Bursa, deprem bölgesinde ve her an o tehditle karşı karşıya yaşayan bir kent… Geçmişte yapılan hataların bugün telafisine çalışıyoruz. Bir kenti sıfırdan oluşturmanın zorluğunun sırtlayarak sağlıklı geleceği inşa etmek için kentsel dönüşümde elimizi taşın altına cesaretle koyuyoruz. Çünkü önceliğimiz insan, insan hayatı… Bir insanın sağlıklı yaşamı, tüm risklere bedeldir. Bu bilinçle doğru ve planlı yapılaşmanın Bursa’ya değer katması için gayret gösteriyoruz. Son dönemde inşaat sektöründe de gelişme yaşandı, yaşanmaya da devam ediyor. İnşaat sektöründe çalışanların yukarıda bahsettiğimiz konulara dikkat etmeleri gerektiğinin altını özellikle çiziyorum. İnsan sağlığını hedef alan, kaliteli, dayanıklı ve güvenilir yapılar bu şehrin marka değerine de değer katar diye düşünüyorum. Herkesi bu konuda hassasiyete ve özenli olmaya çağırıyoruz…
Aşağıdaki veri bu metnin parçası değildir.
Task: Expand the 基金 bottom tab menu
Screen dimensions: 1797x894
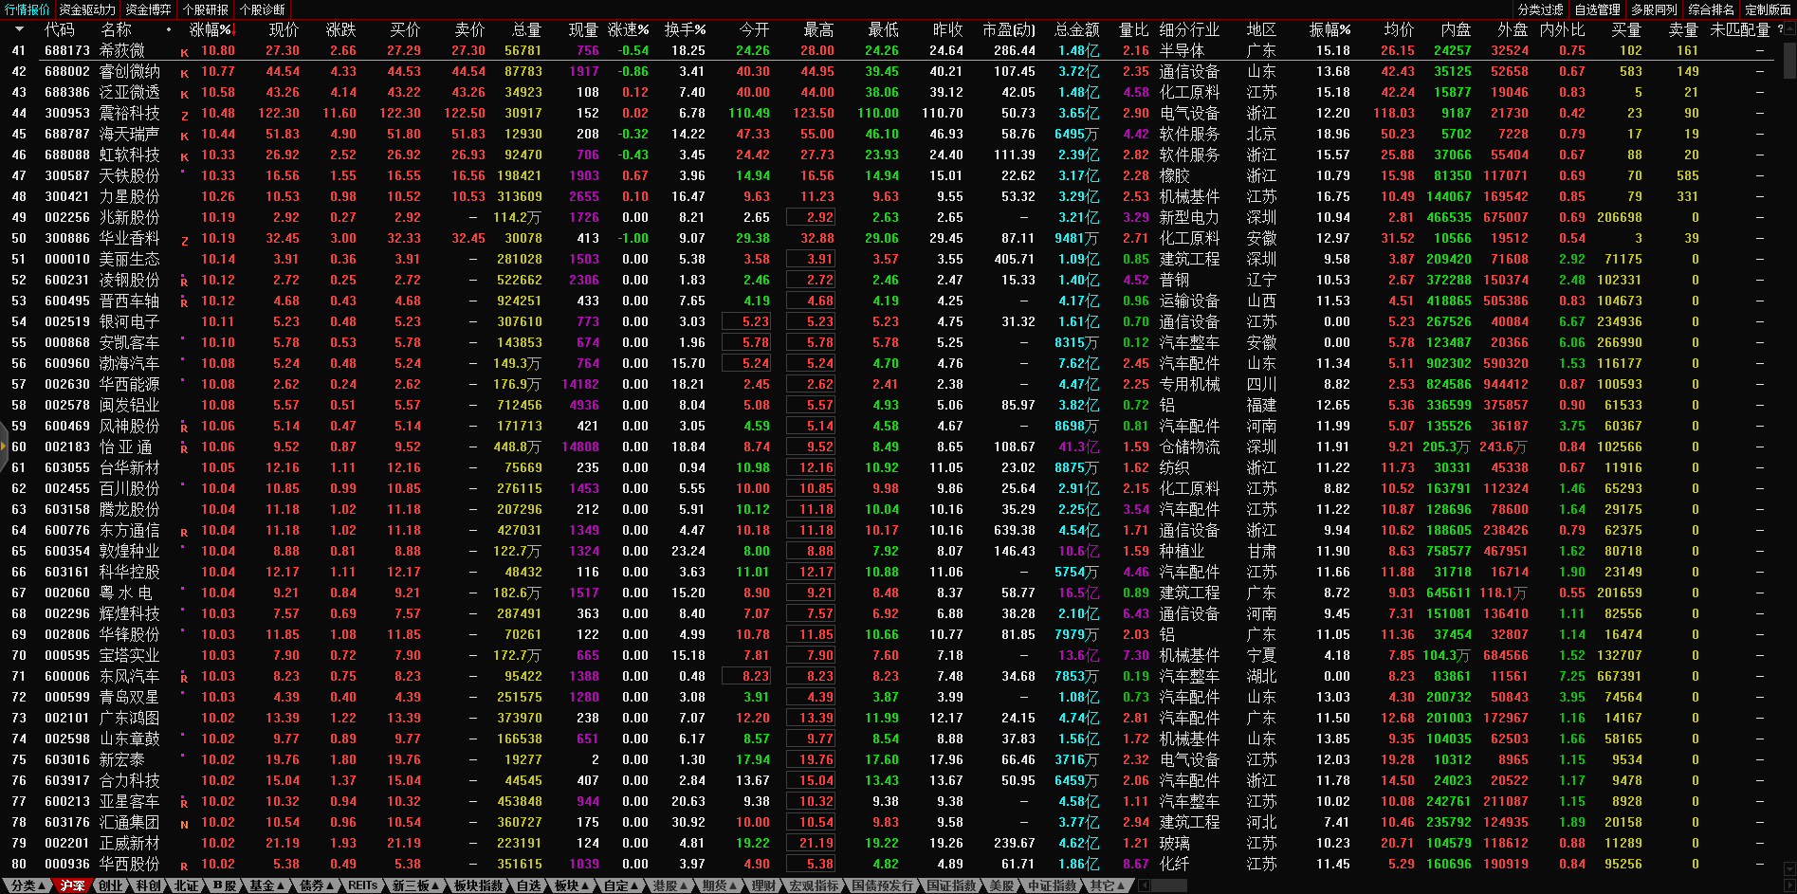Action: pyautogui.click(x=266, y=885)
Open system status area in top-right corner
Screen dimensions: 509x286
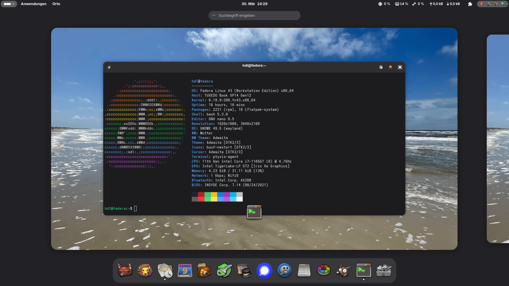pyautogui.click(x=492, y=4)
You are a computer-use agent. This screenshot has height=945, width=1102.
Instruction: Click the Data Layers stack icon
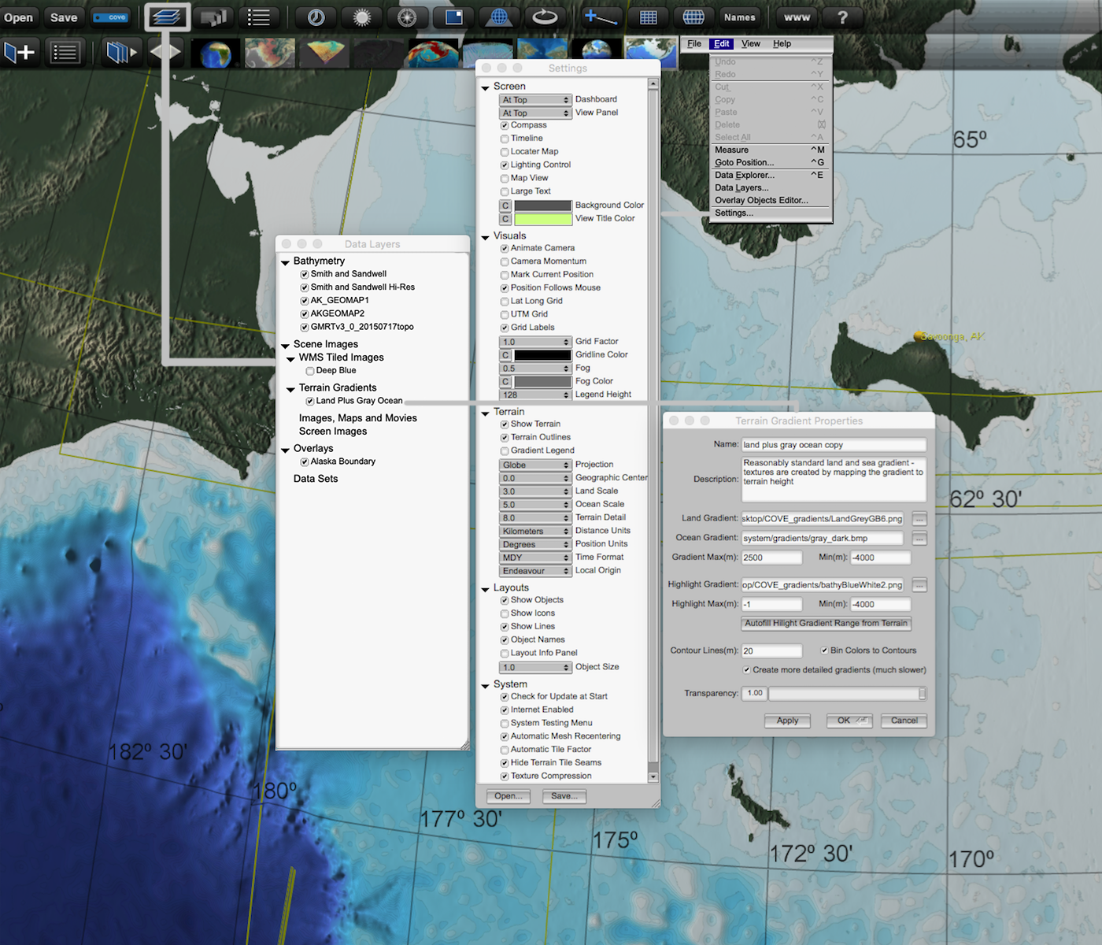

Bursa son yıllarda önemli bir yapılaşma baskısı altında. Bu da beraberinde birçok sorunu getiriyor. Kentimizde parsel bazında değişiklikler yapılmadan, bütüncül planlar yapılıyor mu?
Büyükşehir Belediyesi olarak belirli bölgelerde Bursa’ya büyük prestij katacak dönüşüm projeleri üzerinde de çalışıyoruz. Bunlardan en önemlisi, kentin merkezinde bir çöküntü bölgesi olarak duran Sıcaksu–Tabakhaneler Bölgesi… Buranın Bursa’nın en prestijli bölgesi olması için uzun süredir çalışıyoruz. Ancak yaklaşık 98 bin metrekare alanda 357 hak sahibi olması süreci uzatıyor. Bir projeyi uygulamak için tüm hak sahiplerinin muvafakati gerekli. Bölgenin termal bir kür merkezi olmasına yönelik projeyi yaparken, çok ince eleyip, sık dokuduk. Almanya’daki Bad Füssing ve Avusturya’daki Obernberg Termal tesislerini yerinde inceledik. Yapılan istatistiklerde sıradan bir turistin gittiği ülkeye 800 dolar, sağlık turistinin ise 8 bin 500 getirisi olduğu düşünüldüğünde böyle bir tesis hem yapıldığı alana değer katacak, hem de Bursa’yı termal turizm açısından da bir adım öne geçirecek. Sıcaksu Koruma Alanı’nda ve 3. Derece Doğal Sit Alanı kapsamında kalan, içinde 2 adet sondaj kuyusu bulunan ‘Sıcaksu Kentsel Dönüşüm Proje Alanı’nın sağlık turizmine hizmet edecek nitelikte termal kür merkezlerini barındırabilmesi amacıyla çalışmalarımız devam ediyor. Hak sahipleri ile birebir görüşmeler yaparak, hisseleri oranında proje paydaşı olmayı ya da kamulaştırma talebinde bulunma tekliflerini sunuyoruz. Öncelikle kamulaştırma talep eden hak sahiplerinin işlemlerine başladık. Yakın bir zamanda sonuç alıp, bir an önce bu projenin startını vermek istiyoruz.